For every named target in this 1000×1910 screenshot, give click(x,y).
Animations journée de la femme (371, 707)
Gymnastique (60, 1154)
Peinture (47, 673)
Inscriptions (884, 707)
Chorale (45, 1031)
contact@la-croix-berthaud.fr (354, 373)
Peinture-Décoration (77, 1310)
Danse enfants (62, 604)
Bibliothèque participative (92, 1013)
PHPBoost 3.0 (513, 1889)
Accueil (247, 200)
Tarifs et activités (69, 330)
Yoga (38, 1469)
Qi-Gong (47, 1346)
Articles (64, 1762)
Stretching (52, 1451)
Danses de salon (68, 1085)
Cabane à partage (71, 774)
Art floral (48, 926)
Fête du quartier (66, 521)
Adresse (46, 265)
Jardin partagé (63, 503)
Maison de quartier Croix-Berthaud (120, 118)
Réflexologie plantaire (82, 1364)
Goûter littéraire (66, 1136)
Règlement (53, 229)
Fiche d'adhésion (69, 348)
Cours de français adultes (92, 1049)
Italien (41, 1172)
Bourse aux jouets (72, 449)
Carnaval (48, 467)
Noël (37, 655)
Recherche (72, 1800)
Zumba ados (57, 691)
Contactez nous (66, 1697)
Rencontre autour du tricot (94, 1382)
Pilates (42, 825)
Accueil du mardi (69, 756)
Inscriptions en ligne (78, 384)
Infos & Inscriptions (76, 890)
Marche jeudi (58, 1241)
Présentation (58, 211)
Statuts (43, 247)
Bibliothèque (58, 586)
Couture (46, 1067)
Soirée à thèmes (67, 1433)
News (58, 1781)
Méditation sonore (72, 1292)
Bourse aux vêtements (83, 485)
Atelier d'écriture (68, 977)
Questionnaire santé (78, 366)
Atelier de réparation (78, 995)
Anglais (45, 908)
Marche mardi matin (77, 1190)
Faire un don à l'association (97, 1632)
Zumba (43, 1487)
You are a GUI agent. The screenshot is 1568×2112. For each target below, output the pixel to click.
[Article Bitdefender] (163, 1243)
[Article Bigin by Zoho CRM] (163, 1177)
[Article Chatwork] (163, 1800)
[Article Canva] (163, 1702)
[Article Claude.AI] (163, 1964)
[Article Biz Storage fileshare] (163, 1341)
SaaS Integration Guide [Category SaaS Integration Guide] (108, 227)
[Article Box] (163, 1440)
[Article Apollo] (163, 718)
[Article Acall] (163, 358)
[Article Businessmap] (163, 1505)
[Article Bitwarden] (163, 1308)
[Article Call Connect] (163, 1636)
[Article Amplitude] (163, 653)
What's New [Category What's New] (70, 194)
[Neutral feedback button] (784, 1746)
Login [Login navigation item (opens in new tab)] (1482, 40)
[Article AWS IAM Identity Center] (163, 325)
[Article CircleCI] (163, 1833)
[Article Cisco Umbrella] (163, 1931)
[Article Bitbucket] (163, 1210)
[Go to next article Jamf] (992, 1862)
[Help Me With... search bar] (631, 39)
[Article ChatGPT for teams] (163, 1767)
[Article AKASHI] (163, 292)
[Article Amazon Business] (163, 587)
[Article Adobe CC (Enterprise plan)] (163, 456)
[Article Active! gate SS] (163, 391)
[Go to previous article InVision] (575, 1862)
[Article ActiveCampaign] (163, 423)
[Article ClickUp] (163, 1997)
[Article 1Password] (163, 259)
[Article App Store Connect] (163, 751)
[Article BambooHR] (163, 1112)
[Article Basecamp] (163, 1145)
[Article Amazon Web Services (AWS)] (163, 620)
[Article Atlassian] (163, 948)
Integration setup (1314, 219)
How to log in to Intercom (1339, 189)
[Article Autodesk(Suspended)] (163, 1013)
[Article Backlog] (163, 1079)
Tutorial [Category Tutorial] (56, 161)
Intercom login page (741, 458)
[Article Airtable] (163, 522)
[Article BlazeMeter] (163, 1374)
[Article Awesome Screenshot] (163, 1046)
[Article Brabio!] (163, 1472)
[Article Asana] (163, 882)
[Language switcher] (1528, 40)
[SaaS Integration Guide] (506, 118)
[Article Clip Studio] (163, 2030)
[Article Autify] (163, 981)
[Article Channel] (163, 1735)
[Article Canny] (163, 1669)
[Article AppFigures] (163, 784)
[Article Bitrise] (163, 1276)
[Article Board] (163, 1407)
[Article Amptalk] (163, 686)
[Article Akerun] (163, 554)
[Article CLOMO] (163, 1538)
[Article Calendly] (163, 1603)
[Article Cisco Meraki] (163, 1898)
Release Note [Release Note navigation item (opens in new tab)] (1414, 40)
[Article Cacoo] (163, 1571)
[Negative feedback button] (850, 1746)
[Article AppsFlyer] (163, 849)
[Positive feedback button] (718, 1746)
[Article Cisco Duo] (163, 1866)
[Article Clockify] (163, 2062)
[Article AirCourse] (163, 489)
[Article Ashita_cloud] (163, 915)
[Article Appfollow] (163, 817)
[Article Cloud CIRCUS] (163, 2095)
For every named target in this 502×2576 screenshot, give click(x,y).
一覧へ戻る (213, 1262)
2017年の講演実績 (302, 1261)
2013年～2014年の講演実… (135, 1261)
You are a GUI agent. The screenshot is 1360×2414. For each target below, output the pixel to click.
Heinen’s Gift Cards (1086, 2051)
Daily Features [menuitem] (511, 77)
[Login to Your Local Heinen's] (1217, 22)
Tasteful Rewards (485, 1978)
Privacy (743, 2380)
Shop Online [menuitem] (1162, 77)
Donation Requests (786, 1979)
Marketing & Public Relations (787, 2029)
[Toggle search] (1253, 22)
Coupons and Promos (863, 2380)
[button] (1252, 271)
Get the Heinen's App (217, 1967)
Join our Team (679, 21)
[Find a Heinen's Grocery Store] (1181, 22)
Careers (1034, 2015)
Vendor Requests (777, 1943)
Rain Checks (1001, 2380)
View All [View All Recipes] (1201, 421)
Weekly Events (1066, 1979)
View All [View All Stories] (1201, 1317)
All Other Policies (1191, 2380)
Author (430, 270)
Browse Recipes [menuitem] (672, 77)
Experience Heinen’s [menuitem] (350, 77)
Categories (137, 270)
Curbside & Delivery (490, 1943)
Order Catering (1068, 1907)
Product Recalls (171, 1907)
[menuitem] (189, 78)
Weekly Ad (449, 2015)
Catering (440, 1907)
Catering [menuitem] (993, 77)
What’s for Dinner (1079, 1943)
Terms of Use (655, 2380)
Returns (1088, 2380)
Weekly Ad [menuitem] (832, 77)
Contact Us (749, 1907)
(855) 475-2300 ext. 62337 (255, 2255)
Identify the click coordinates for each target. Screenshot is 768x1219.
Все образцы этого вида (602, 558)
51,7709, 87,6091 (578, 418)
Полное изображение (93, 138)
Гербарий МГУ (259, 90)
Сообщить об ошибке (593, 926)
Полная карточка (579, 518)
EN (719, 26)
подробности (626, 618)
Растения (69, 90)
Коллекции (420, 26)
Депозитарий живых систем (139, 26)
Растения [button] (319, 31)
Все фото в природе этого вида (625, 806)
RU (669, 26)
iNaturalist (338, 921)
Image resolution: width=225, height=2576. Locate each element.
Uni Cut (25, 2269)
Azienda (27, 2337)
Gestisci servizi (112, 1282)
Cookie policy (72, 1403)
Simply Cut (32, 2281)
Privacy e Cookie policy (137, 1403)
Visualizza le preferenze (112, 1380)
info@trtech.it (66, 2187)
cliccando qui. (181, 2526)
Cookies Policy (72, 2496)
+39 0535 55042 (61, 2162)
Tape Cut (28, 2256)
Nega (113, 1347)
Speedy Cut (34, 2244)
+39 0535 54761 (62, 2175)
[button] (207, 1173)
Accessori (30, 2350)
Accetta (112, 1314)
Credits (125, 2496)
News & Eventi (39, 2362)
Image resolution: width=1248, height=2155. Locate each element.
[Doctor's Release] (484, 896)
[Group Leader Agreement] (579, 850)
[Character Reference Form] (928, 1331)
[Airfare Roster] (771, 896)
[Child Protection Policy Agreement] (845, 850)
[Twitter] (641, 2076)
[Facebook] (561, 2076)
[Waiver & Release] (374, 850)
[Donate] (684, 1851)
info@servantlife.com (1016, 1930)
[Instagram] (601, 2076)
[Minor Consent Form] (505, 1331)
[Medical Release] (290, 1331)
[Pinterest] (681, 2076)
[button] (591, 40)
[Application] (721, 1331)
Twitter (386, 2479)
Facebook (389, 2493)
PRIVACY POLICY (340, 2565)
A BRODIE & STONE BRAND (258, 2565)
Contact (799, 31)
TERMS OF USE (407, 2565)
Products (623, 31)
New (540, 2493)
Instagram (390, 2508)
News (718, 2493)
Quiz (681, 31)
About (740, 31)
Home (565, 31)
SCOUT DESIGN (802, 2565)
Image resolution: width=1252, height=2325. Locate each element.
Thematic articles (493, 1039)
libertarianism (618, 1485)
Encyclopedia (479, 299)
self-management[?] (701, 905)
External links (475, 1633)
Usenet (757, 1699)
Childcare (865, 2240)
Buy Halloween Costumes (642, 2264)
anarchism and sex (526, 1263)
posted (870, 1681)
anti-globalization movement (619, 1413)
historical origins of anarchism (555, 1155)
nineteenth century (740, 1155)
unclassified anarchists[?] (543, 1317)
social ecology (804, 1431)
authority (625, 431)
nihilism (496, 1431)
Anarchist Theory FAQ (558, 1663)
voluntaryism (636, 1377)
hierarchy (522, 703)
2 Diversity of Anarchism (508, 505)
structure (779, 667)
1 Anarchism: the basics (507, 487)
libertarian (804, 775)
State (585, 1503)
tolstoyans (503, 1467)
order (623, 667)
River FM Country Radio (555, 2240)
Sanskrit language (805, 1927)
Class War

▶ [Given problem]: Rewrite the lines from the line with "Products (623, 31)" up to and including the line with "order (623, 667)", putting "egoism" in place of "nihilism" and leaving everything else unchanged. Give back only those lines.

▶ [Expected output]:
Products (623, 31)
New (540, 2493)
Instagram (390, 2508)
News (718, 2493)
Quiz (681, 31)
About (740, 31)
Home (565, 31)
SCOUT DESIGN (802, 2565)
Image resolution: width=1252, height=2325. Locate each element.
Thematic articles (493, 1039)
libertarianism (618, 1485)
Encyclopedia (479, 299)
self-management[?] (701, 905)
External links (475, 1633)
Usenet (757, 1699)
Childcare (865, 2240)
Buy Halloween Costumes (642, 2264)
anarchism and sex (526, 1263)
posted (870, 1681)
anti-globalization movement (619, 1413)
historical origins of anarchism (555, 1155)
nineteenth century (740, 1155)
unclassified anarchists[?] (543, 1317)
social ecology (804, 1431)
authority (625, 431)
egoism (496, 1431)
Anarchist Theory FAQ (558, 1663)
voluntaryism (636, 1377)
hierarchy (522, 703)
2 Diversity of Anarchism (508, 505)
structure (779, 667)
1 Anarchism: the basics (507, 487)
libertarian (804, 775)
State (585, 1503)
tolstoyans (503, 1467)
order (623, 667)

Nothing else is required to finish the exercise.